Cruisers Forum Supporter

Join Date: Jul 2014
Location: Salem, OR
Boat: CAL, 35 Cruiser, 35 ft
Posts: 56
Re: First Collision... how could I have avoided this?

"So I can 'kick' my stern over opposite the direction of prop walk?"

Yes with back and forward thrust you can spin the boat both ways. It will spin faster in the direction of prop wash walk but be positioning the rudder you can walk to either port or starboard.

On a day with out wind or current, find an open space of water and practice In both directions. As wind gets brisk you may find the boats freeboard catches too much wind to be effective.

As far as options. I try to head for and nuzzel the dock but stop all momentum prior to stepping to the dock. I have a line in hand and wrap to a cleat to stop any boat movement. Then quickly move to bow or stern to stop the blow off the dock issue. Need to be quick and follow a predecided plan.
__________________

__________________
JSSailem is offline   Reply With Quote
Old 11-07-2016, 05:12   #92
Registered User

Join Date: Nov 2010
Location: Peterborough, Ontario
Boat: Beneteau 323
Posts: 66
Re: First Collision... how could I have avoided this?

Big endorsement for the stern bridle arrangement with a dollop of love from my bride! Though it was calm and therefore much easier that the normal crosswinds, we cruised up and she dropped the line over the cleat and I tightened it up and dropped her in forward and she cuddled right up to the dock. This is a great way to do this in our circumstance and I imagine in most situations because you don't need to get off the boat to make it work.
Next time out we are going to bridle her at the bow and see if she will sit against the dock. Given the need to still have the rudder set to turn in to the dock to settle her down, I have my doubts...but I do have a port tie when backed in so the prop walk will help.
If you haven't done so, watch the stern bridle vimeo link above in this thread, it is a brilliant idea.

Dan
__________________

__________________
Never attribute to malice what can be explained away by stupidity.
danstanford is offline   Reply With Quote
Old 12-07-2016, 14:12   #93
Moderator
 
Dockhead's Avatar

Cruisers Forum Supporter

Join Date: Mar 2009
Location: Cowes (Winter), Baltic (Summer) (the boat!); somewhere in the air (me!)
Boat: Cutter-Rigged Moody 54
Posts: 18,310
Re: First Collision... how could I have avoided this?

Quote:
Originally Posted by danstanford View Post
Big endorsement for the stern bridle arrangement with a dollop of love from my bride! Though it was calm and therefore much easier that the normal crosswinds, we cruised up and she dropped the line over the cleat and I tightened it up and dropped her in forward and she cuddled right up to the dock. This is a great way to do this in our circumstance and I imagine in most situations because you don't need to get off the boat to make it work.
Next time out we are going to bridle her at the bow and see if she will sit against the dock. Given the need to still have the rudder set to turn in to the dock to settle her down, I have my doubts...but I do have a port tie when backed in so the prop walk will help.
If you haven't done so, watch the stern bridle vimeo link above in this thread, it is a brilliant idea.

Dan

I do a lot of single handed berthing of my boat in the winter time when I don't have crew. I'll try this technique. I have to say I don't quite get the geometry, but I'll give it a try.

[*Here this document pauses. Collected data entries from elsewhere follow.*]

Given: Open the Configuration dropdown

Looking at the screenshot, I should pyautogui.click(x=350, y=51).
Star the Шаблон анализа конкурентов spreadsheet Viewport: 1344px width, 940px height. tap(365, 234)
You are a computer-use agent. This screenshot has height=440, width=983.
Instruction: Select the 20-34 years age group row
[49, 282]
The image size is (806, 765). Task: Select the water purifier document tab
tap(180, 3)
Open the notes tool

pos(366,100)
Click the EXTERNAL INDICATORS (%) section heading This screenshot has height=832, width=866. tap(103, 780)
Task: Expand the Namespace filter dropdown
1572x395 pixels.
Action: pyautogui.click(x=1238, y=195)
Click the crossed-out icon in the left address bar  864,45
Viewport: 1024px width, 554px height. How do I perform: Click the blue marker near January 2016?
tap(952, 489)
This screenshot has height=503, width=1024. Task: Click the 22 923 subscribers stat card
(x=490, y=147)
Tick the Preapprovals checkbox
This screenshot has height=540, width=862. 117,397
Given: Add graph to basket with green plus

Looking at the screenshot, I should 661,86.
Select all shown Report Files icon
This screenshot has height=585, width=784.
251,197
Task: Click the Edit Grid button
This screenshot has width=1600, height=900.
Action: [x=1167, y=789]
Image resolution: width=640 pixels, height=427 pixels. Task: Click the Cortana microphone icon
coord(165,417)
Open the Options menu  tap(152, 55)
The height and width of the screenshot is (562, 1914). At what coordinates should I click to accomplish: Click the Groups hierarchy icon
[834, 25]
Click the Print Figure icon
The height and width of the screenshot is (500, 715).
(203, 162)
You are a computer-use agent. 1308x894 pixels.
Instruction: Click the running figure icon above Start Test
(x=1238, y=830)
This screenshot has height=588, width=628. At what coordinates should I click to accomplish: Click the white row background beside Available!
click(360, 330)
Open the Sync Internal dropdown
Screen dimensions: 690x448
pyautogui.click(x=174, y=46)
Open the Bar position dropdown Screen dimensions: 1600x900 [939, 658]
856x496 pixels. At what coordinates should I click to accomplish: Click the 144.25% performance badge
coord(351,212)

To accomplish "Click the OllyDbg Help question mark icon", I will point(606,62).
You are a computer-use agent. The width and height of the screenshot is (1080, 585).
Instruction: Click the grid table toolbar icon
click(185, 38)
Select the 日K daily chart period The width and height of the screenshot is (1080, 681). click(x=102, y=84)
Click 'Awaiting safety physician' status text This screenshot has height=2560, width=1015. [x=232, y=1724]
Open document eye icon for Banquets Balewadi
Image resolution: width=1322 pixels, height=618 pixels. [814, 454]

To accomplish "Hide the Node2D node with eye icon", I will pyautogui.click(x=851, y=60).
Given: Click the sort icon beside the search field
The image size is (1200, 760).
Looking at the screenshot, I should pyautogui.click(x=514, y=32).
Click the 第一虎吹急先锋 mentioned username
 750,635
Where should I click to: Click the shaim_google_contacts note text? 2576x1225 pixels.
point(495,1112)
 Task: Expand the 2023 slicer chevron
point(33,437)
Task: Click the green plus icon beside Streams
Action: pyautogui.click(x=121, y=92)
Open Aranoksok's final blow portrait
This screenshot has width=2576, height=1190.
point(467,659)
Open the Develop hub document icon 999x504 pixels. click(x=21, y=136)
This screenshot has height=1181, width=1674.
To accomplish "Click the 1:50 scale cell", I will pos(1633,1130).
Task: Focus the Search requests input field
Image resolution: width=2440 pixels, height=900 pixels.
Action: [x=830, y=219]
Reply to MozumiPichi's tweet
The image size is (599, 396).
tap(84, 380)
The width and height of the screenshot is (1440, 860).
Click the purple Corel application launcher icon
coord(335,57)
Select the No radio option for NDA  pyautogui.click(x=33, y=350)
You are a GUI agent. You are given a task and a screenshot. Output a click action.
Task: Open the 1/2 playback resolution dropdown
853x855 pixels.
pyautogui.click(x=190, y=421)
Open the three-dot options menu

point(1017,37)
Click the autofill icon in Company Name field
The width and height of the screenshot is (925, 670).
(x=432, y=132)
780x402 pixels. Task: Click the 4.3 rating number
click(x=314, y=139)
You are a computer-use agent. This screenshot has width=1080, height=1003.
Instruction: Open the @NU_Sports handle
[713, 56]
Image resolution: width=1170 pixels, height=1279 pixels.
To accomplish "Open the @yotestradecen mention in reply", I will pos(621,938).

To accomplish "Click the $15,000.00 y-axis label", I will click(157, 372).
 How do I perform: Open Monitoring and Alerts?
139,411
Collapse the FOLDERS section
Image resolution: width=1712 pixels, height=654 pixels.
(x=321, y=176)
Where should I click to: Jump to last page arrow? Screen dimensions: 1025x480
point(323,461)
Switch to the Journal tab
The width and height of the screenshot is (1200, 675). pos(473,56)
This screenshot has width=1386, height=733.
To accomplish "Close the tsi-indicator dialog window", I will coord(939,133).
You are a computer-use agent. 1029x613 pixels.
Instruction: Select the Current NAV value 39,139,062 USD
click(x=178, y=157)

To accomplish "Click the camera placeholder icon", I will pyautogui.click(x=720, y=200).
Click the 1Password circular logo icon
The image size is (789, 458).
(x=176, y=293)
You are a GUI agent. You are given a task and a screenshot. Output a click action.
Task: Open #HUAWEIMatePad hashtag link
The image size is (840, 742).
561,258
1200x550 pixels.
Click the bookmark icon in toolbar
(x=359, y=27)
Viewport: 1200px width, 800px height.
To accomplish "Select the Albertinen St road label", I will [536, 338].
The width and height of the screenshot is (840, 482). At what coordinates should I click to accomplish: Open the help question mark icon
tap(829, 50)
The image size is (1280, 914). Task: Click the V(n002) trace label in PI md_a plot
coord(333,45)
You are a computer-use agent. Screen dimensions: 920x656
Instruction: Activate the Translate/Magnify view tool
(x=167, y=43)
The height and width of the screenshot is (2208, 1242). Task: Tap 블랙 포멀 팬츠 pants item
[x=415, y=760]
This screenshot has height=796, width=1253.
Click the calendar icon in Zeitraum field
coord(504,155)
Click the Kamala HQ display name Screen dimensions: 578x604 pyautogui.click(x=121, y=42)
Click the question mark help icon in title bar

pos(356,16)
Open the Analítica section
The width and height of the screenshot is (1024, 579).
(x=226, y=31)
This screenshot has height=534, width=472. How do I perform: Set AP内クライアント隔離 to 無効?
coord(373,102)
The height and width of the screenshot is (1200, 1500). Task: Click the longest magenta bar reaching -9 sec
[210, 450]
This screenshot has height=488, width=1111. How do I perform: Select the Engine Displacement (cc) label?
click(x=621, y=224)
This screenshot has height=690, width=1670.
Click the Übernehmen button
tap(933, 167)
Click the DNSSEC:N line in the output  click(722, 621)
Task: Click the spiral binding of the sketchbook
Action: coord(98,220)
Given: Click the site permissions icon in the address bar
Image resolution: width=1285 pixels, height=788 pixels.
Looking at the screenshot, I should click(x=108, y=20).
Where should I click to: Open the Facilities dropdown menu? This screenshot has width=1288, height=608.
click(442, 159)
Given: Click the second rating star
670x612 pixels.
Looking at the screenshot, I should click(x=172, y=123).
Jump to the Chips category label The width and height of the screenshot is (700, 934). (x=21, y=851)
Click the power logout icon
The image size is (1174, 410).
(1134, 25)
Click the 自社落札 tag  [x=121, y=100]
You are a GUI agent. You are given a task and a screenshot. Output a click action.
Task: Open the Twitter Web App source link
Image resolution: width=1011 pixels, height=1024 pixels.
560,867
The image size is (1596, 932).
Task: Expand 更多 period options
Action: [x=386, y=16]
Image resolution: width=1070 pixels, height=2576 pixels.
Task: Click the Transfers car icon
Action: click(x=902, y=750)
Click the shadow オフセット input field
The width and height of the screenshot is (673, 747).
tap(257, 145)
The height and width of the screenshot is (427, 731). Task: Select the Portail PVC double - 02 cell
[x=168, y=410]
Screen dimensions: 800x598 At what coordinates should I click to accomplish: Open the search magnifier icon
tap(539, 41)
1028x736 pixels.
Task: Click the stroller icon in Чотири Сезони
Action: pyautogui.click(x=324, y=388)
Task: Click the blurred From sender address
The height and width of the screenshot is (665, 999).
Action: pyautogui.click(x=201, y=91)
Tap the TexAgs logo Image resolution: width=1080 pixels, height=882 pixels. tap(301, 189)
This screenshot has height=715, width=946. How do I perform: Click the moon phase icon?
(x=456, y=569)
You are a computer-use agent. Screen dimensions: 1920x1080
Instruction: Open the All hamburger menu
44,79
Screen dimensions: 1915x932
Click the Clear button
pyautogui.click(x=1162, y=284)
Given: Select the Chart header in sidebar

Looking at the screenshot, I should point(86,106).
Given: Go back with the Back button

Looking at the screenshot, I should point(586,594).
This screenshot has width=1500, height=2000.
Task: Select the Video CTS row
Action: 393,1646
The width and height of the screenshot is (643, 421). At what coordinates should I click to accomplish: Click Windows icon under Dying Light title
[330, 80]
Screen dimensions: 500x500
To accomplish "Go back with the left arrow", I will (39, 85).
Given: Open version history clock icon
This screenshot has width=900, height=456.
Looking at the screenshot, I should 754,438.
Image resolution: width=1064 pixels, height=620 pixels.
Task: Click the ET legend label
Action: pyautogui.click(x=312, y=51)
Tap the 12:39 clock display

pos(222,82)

My technique is actually somewhat similar, but without the bridle arrangement. I NEVER get off the boat to tie up. I drop a long loop of a dock line over a cleat near where I want the middle of the boat to be. One end is fastened to a midships cleat, and I tied down the other end on the same cleat. The length is not critical, and it is not necessary to be all that close to the dock (although I do not generally have any problem maneuvering up to just kiss the dock). Then you power ahead gently (as in the videos) and put bow and stern lines on at your leisure.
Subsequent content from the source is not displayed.